[PECO-205] Add functional examples (#52)

Jesse · web-flow · commit b97ba9a951ac · 2022-09-30T16:51:32.000-05:00
Signed-off-by: Jesse Whitehouse &lt;jesse.whitehouse@databricks.com&gt;
diff --git a/examples/README.md b/examples/README.md
@@ -0,0 +1,38 @@
+# `databricks-sql-connector` Example Usage
+
+We provide example scripts so you can see the connector in action for basic usage. You need a Databricks account to run them. The scripts expect to find your Databricks account credentials in these environment variables:
+
+    - DATABRICKS_SERVER_HOSTNAME
+    - DATABRICKS_HTTP_PATH
+    - DATABRICKS_TOKEN
+
+Follow the quick start in our [README](../README.md) to install `databricks-sql-connector` and see
+how to find the hostname, http path, and access token. Note that for the OAuth examples below a 
+personal access token is not needed.
+
+
+## How to run an example script
+
+To run all of these examples you can clone the entire repository to your disk.
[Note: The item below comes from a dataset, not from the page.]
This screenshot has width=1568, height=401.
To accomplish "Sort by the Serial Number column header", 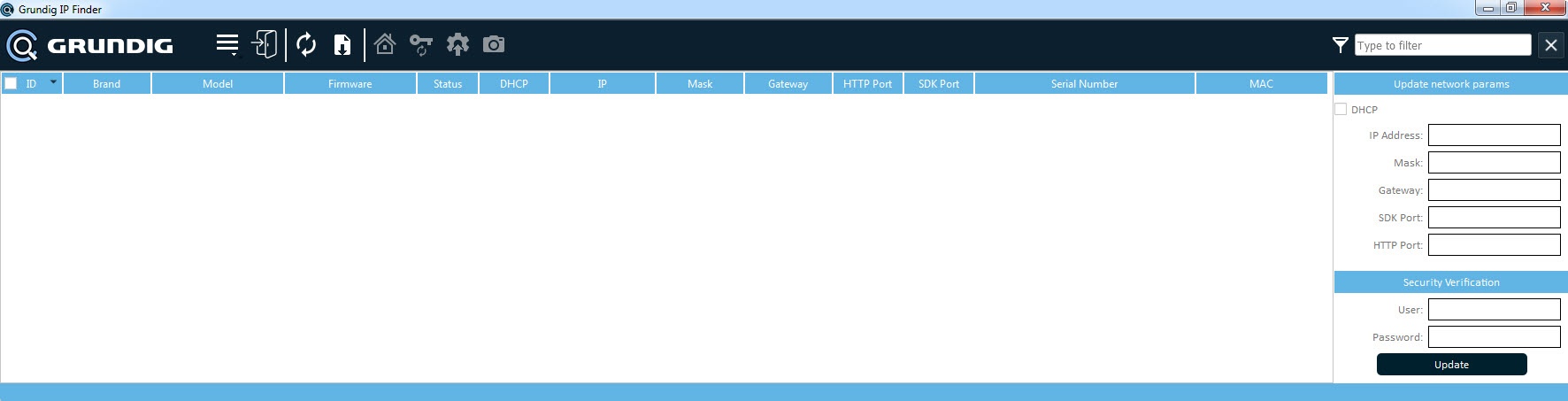I will [1084, 83].
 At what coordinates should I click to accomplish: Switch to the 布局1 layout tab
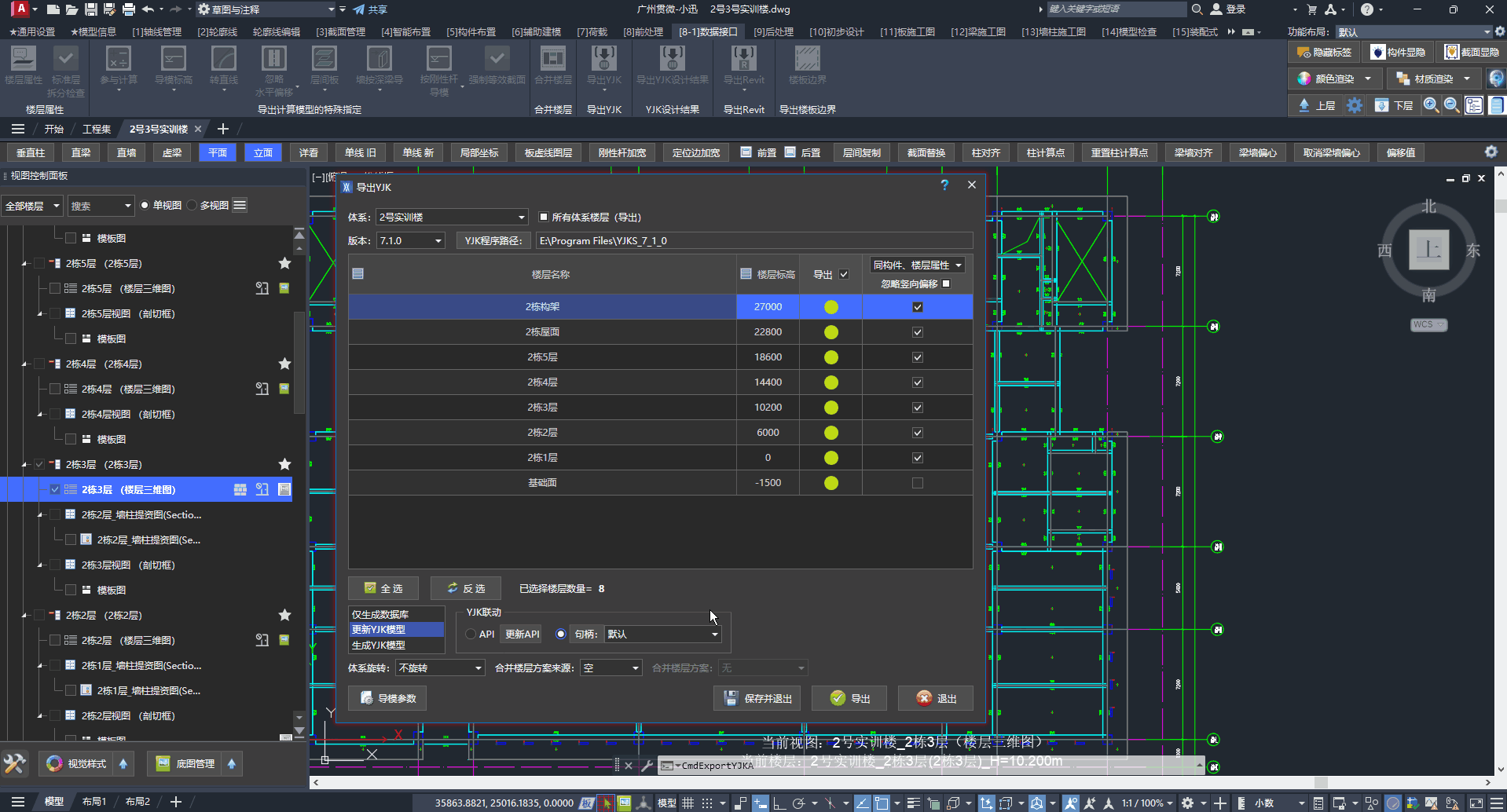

Or you can use `curl` to fetch an individual script.
+
+### Clone the repo
+1. Clone this repository to your local system
+2. Follow the quick start in the [README](../README.md) to install the connector and obtain authentication credentials.
+3. `cd examples/`
+4. Then run any script using the `python` CLI. For example `python query_execute.py`
+
+### Fetch with `curl`
+
+1. Follow the quick start in the [README](../README.md) to install the connector and obtain authentication credentials.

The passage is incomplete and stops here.